EXERCISE BRIEF: Give only a number in reply. It should be how many lines in the records contain the string "click".

** Opening SOURCE MATERIAL block **

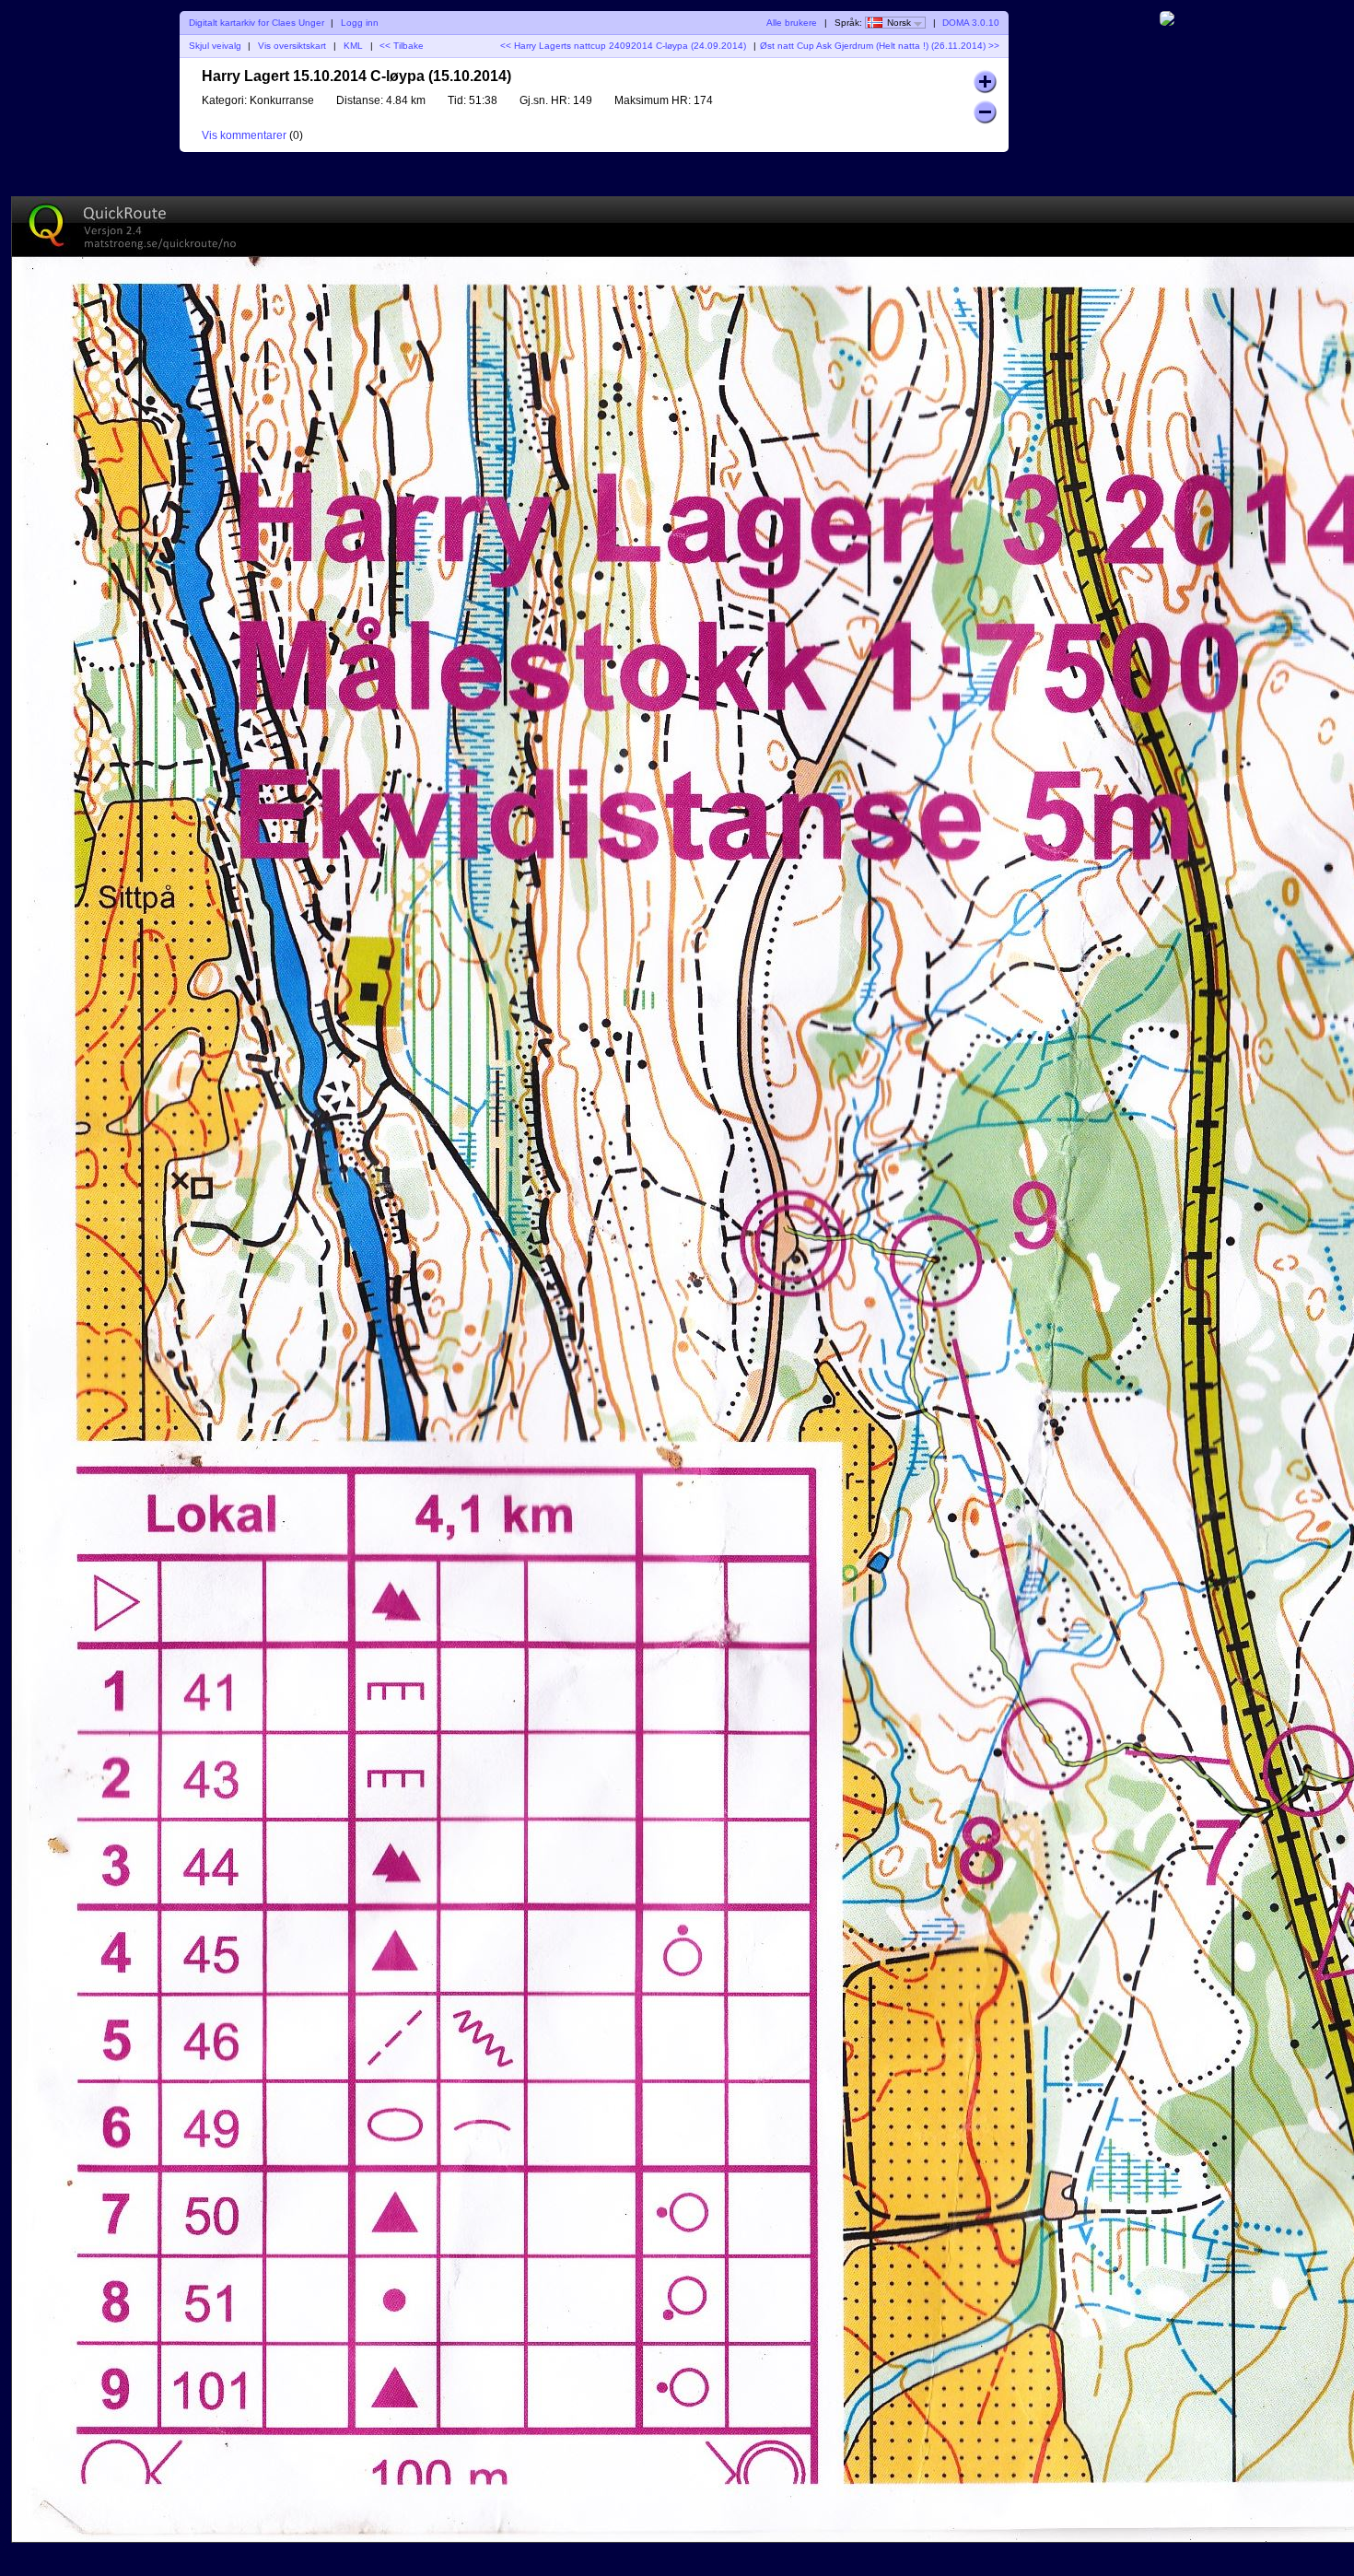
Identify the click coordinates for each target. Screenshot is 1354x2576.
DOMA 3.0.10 (970, 23)
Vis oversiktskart (292, 46)
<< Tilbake (401, 46)
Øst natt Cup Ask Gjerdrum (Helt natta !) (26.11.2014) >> (879, 46)
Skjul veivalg (215, 46)
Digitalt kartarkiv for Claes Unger (256, 23)
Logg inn (360, 23)
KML (353, 46)
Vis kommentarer (244, 135)
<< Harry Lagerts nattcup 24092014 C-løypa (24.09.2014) (623, 46)
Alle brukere (791, 23)
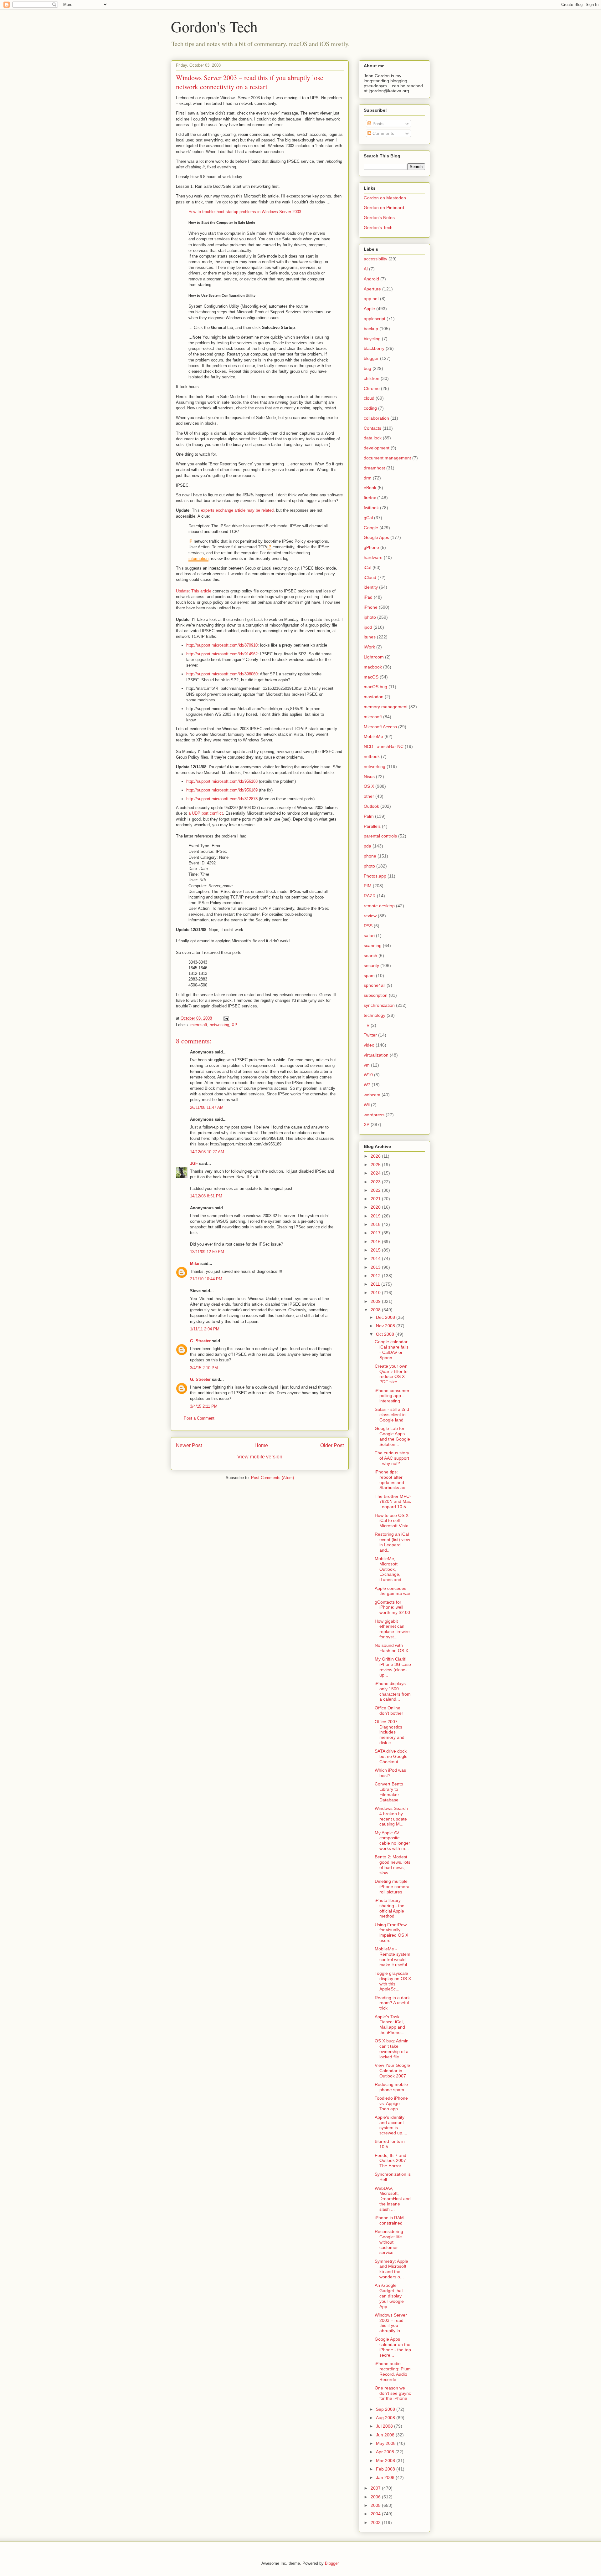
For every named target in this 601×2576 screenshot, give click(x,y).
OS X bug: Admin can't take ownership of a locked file (391, 2048)
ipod (368, 627)
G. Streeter (200, 1341)
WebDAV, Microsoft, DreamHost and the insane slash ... (393, 2199)
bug (367, 368)
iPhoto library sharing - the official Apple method (389, 1908)
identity (371, 587)
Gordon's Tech (214, 26)
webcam (372, 1094)
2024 (376, 1172)
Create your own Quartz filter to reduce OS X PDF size (391, 1374)
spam (369, 975)
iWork (369, 646)
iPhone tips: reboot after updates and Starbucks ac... (392, 1479)
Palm (369, 816)
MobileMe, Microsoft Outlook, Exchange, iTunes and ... (390, 1569)
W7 (367, 1084)
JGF (194, 1163)
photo (369, 865)
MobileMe (373, 736)
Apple (369, 308)
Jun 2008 (386, 2434)
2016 (376, 1241)
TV (366, 1025)
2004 (376, 2513)
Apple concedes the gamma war (392, 1591)
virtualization (376, 1055)
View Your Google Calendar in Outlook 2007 (392, 2070)
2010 (376, 1292)
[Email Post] (225, 1018)
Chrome (372, 388)
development (376, 447)
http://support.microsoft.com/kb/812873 (222, 798)
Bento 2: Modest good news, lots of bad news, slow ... (392, 1864)
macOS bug (375, 686)
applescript (374, 318)
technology (374, 1015)
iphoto (370, 617)
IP (190, 541)
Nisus (369, 776)
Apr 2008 (385, 2451)
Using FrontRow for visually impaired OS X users (391, 1932)
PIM (368, 885)
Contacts (372, 428)
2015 (376, 1249)
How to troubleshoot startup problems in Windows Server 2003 (244, 211)
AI (366, 268)
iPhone (371, 607)
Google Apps (376, 537)
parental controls (380, 835)
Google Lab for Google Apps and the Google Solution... (392, 1436)
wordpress (374, 1114)
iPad (368, 597)
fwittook (371, 507)
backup (371, 328)
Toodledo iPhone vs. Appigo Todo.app (391, 2103)
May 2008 (386, 2443)
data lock (373, 437)
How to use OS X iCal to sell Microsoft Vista (391, 1521)
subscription (376, 995)
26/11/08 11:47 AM (206, 1107)
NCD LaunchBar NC (383, 746)
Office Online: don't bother (389, 1710)
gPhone (371, 547)
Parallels (372, 826)
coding (370, 408)
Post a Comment (199, 1418)
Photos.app (375, 875)
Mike (194, 1263)
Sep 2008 (386, 2409)
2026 (376, 1156)
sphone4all (374, 985)
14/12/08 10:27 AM (207, 1152)
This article (201, 591)
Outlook (371, 806)
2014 (376, 1258)
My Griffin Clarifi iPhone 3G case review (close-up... (393, 1667)
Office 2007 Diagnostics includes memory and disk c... (389, 1732)
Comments (382, 133)
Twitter (370, 1034)
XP (234, 1024)
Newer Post (189, 1445)
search (370, 955)
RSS (368, 925)
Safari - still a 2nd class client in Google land (392, 1414)
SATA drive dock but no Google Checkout (391, 1756)
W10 (368, 1074)
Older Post (332, 1445)
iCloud (370, 577)
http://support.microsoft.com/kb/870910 (222, 645)
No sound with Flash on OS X (391, 1648)
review (370, 915)
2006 (376, 2496)
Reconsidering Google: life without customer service (389, 2242)
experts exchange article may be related (237, 510)
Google (371, 527)
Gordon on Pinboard (384, 207)
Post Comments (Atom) (272, 1477)
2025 (376, 1164)
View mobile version (259, 1456)
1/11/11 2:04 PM (204, 1329)
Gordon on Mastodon (385, 197)
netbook (372, 756)
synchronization (379, 1005)
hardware (373, 557)
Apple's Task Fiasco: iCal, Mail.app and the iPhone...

** Closing SOURCE MATERIAL block **

RESPONSE: 2